I continue to read and study Origen and I was recently impressed with his spiritual interpretation of the words of Saint John the Baptist regarding Christ:
“I baptize with water, but in the midst of you stands one whom you know not, even He who comes after me, the latchet of whose shoe I am not worthy to unloose.” (Jn 1:26)
According to Origen, John the Baptist is here confessing his amazement over the incarnation of the Divine Logos. Origen interprets:
…he goes on: The latchet of whose shoe I am not worthy to unloose. By which he conveys, as in a riddle, that he is not fit to solve and to explain the argument about Christ’s assuming a human body, an argument tied up and hidden (like a shoe-tie) to those who do not understand it—so as to say anything worthy of such an advent, compressed, as it was, into so short a space. (Origen, Commentary on John, Book 6, Ch. 15)

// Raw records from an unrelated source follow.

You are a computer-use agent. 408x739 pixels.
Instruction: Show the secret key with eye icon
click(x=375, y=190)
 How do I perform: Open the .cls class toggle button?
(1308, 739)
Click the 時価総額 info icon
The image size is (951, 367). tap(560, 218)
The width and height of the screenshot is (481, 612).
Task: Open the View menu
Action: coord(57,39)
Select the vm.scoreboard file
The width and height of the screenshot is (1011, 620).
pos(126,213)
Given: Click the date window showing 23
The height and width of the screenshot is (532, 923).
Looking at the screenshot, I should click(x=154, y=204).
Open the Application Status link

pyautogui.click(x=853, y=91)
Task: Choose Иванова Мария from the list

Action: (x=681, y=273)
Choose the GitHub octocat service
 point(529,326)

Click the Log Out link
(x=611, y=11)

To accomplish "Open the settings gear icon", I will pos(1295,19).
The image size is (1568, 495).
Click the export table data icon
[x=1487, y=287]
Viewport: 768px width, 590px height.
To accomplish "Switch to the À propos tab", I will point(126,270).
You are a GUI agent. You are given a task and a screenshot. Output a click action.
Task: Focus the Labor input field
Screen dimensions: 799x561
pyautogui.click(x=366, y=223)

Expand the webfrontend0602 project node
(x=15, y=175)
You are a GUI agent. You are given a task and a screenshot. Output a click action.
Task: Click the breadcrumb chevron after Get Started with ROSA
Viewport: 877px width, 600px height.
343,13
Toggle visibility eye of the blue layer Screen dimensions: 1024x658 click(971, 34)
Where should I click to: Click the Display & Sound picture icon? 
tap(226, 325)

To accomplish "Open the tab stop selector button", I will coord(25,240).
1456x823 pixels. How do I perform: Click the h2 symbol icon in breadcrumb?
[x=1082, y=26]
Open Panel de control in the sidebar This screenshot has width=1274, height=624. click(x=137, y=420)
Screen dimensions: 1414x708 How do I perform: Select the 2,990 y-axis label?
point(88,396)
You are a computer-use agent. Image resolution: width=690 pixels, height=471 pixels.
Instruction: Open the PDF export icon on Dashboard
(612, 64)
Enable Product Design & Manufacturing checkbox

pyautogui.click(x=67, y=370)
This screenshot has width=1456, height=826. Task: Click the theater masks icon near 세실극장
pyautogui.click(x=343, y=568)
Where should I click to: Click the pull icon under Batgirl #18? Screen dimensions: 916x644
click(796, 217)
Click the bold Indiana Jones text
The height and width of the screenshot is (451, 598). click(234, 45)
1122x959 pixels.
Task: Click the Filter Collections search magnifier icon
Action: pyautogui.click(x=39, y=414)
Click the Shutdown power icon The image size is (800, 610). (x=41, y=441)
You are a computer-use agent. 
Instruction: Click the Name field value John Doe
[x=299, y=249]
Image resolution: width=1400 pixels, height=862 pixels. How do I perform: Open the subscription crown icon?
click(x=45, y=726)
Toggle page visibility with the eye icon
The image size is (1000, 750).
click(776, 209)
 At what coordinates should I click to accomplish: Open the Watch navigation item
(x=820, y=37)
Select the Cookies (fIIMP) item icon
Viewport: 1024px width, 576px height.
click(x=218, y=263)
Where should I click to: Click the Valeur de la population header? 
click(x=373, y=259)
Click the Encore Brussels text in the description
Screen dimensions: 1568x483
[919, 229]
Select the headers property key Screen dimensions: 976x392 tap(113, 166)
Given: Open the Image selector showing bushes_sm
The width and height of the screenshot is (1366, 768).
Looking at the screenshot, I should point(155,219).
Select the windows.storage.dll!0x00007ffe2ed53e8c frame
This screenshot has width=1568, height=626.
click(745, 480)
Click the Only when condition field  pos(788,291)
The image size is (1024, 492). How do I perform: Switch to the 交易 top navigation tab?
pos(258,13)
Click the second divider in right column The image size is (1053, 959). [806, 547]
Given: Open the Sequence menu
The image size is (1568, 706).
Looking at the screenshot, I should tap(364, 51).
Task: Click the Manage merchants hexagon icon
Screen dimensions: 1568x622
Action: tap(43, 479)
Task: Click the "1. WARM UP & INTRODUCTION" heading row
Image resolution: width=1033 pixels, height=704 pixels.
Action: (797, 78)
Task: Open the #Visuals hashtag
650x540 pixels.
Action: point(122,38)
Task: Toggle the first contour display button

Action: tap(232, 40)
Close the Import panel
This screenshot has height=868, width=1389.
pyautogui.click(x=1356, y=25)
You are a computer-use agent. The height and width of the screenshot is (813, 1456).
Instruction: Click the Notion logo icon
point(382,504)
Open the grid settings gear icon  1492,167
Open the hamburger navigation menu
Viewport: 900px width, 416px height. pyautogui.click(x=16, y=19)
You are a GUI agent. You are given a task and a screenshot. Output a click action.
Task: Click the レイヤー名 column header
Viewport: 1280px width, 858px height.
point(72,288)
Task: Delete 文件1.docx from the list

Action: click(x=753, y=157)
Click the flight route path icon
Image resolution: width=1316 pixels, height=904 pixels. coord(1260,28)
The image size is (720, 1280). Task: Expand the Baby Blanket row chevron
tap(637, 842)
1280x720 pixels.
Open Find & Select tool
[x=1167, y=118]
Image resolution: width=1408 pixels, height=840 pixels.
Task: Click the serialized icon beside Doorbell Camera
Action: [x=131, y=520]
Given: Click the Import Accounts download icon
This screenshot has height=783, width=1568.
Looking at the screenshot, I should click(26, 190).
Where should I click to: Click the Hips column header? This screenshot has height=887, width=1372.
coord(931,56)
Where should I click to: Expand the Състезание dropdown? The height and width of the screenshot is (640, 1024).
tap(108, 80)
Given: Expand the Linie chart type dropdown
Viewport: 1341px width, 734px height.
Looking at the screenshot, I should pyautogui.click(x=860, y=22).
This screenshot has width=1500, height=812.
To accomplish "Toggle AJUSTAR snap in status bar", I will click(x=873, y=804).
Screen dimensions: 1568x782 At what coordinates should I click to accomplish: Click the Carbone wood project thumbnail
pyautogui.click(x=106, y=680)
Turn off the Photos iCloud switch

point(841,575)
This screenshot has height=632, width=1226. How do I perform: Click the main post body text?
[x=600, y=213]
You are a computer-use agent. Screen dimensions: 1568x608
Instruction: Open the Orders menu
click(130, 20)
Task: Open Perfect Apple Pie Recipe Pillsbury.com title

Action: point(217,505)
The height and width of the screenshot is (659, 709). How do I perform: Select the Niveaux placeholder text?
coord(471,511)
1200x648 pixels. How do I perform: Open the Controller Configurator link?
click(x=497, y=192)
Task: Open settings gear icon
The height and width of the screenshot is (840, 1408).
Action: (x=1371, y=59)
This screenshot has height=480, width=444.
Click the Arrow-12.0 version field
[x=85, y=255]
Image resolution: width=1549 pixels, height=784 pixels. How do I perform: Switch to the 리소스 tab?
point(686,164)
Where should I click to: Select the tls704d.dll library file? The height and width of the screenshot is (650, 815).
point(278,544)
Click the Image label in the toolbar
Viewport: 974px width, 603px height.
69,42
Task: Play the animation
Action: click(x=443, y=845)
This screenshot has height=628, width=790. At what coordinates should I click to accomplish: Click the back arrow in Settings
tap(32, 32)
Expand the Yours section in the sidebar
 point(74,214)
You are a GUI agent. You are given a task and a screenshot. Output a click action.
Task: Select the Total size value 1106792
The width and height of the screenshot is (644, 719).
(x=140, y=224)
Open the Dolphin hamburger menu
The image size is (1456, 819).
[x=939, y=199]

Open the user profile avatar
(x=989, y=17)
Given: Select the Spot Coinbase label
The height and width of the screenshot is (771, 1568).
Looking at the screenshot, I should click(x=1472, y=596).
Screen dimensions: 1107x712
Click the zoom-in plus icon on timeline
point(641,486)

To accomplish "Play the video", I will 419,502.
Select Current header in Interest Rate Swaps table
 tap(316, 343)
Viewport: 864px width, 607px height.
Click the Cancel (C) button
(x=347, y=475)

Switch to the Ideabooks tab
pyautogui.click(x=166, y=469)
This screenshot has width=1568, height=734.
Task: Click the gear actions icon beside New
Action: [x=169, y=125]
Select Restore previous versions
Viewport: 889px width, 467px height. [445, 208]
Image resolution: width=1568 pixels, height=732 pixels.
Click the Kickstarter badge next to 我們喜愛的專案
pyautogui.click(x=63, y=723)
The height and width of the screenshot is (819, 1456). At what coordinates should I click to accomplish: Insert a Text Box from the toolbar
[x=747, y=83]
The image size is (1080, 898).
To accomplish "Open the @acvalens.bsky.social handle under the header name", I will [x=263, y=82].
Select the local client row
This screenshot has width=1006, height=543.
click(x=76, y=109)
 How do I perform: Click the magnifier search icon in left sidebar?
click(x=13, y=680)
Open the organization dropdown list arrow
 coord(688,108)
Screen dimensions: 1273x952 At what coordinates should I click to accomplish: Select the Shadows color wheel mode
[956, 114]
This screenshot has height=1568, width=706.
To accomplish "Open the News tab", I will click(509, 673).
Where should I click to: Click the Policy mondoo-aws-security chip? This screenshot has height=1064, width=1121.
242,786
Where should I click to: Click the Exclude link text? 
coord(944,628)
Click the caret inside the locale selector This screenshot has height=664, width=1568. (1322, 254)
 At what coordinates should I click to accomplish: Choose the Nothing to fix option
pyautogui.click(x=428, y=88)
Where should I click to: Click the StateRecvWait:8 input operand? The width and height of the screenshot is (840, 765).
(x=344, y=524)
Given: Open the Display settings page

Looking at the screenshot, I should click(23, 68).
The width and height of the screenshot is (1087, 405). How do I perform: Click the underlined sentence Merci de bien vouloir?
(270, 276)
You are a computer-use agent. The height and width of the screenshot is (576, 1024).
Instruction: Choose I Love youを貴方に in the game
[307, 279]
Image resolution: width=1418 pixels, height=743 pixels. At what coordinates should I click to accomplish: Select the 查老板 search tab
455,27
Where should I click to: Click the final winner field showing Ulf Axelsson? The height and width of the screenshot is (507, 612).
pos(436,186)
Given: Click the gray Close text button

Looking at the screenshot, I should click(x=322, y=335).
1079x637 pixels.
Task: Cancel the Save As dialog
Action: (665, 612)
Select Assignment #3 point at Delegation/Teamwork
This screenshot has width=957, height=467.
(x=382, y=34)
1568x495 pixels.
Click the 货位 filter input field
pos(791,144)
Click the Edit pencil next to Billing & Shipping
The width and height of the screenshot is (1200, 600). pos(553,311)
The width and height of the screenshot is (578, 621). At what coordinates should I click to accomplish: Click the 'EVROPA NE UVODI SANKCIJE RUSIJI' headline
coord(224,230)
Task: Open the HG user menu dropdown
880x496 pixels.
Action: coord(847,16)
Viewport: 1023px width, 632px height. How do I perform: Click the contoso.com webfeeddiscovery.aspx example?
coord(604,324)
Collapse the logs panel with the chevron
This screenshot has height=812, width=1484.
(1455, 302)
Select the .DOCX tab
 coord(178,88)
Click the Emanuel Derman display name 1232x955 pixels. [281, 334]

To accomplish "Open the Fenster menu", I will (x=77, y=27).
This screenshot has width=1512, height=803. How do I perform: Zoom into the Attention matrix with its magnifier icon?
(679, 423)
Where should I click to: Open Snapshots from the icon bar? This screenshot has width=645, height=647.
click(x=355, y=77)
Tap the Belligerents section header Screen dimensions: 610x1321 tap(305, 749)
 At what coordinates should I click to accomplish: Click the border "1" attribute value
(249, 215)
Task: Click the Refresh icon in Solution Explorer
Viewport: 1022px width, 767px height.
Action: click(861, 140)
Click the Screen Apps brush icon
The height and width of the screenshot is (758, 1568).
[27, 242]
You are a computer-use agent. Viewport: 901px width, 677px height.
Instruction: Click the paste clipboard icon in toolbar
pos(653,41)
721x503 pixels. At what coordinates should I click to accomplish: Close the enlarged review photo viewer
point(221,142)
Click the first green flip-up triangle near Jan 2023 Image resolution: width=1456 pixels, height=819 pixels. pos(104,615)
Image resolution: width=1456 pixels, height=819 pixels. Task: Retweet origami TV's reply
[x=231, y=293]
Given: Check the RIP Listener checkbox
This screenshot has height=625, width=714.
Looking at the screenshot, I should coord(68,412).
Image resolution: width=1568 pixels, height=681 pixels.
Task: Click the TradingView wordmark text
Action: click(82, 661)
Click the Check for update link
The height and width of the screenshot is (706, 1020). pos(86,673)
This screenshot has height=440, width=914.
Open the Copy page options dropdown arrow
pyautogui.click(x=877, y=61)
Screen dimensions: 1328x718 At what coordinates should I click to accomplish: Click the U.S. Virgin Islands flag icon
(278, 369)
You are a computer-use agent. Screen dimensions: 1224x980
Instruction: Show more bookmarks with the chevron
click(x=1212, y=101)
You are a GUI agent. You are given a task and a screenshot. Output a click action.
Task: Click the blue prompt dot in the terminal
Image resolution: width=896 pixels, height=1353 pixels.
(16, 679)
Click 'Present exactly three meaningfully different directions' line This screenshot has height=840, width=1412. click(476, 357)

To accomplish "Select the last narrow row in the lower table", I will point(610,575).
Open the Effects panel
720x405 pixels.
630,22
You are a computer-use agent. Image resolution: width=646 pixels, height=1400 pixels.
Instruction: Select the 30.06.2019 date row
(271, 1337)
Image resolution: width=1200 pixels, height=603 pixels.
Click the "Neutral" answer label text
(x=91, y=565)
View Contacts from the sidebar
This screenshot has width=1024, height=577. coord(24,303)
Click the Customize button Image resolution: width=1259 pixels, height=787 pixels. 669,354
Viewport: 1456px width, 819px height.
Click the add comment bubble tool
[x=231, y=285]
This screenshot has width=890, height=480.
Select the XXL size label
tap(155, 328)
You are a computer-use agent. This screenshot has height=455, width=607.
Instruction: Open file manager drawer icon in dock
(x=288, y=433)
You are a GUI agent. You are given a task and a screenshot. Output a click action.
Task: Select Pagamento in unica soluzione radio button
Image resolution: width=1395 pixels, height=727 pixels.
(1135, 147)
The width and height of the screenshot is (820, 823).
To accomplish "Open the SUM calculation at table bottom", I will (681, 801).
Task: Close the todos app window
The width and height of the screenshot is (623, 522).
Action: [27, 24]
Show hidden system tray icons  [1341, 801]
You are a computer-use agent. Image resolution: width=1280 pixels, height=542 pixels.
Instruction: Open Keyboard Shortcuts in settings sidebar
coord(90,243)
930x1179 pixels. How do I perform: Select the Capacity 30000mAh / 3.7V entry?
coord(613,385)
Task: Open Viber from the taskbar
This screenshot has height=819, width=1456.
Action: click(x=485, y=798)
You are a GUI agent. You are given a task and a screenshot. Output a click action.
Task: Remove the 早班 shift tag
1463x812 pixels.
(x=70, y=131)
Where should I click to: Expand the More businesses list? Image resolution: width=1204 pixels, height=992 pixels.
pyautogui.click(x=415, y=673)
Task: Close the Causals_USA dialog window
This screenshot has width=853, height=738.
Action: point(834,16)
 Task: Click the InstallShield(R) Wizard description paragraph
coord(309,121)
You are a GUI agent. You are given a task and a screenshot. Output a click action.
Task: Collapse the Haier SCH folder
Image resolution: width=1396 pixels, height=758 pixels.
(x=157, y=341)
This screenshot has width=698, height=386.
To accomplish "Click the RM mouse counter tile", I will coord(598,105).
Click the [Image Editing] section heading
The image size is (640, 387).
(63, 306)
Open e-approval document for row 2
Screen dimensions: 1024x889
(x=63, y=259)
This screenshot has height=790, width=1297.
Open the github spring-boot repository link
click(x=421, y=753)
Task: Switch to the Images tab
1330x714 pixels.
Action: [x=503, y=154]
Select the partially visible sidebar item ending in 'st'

Origen holds that John the Baptist indicates that he can cannot untie the mysterious knot that the Logos can possess a physical body by which to fill a shoe or sandal.
How wonderful and mysterious that the eternal Son of God became man? He came not only to wear a simple shoe on his incarnate foot, but also to receive the cleansing baptism of water in the Jordan River upon his anointed body. And even more to die on a cross and rise again.
John the Baptist is stunned. It is as if John the Baptist might say: “Look guys. I’m the last prophet of the Old Testament and I’m not worthy to untie the mystery of His incarnation. I’ll leave that the next seven Ecumenical Councils to untie over time.
While Origen is not a saint and not a doctor of the Church (and has some theological oddities), his exegesis is fascinating and helpful. Even in something in small as the shoe-latchet saying of John, he has something beautiful to draw out. As we say in Texas: That’ll preach.